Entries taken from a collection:
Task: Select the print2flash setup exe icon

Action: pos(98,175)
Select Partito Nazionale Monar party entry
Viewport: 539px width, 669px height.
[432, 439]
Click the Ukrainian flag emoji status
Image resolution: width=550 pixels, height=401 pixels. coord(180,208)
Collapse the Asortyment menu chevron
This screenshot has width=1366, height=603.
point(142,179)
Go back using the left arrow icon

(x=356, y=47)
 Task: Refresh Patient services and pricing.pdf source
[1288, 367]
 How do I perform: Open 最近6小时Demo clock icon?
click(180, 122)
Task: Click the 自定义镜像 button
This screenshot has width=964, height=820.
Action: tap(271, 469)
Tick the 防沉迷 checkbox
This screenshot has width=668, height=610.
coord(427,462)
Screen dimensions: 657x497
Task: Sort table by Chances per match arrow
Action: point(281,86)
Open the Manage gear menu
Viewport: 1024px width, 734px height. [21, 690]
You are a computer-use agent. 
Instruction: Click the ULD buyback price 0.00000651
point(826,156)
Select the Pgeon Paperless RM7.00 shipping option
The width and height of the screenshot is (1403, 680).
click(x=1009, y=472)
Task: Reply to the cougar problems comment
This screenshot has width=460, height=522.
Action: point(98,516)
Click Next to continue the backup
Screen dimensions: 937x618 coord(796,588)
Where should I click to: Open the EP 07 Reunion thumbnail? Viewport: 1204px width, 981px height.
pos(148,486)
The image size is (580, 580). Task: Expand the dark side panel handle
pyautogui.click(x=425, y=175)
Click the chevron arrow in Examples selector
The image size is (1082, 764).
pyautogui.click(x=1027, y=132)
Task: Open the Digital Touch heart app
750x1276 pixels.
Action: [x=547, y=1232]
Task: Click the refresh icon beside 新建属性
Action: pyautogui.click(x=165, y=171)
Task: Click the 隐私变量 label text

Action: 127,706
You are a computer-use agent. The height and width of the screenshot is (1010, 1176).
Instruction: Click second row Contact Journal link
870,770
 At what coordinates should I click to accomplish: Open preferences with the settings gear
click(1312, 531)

= The problem =
In the records above, collect each line with "computer".

= Expected answer =
You are a computer-use agent. 
You are a computer-use agent. The height and width of the screenshot is (1010, 1176).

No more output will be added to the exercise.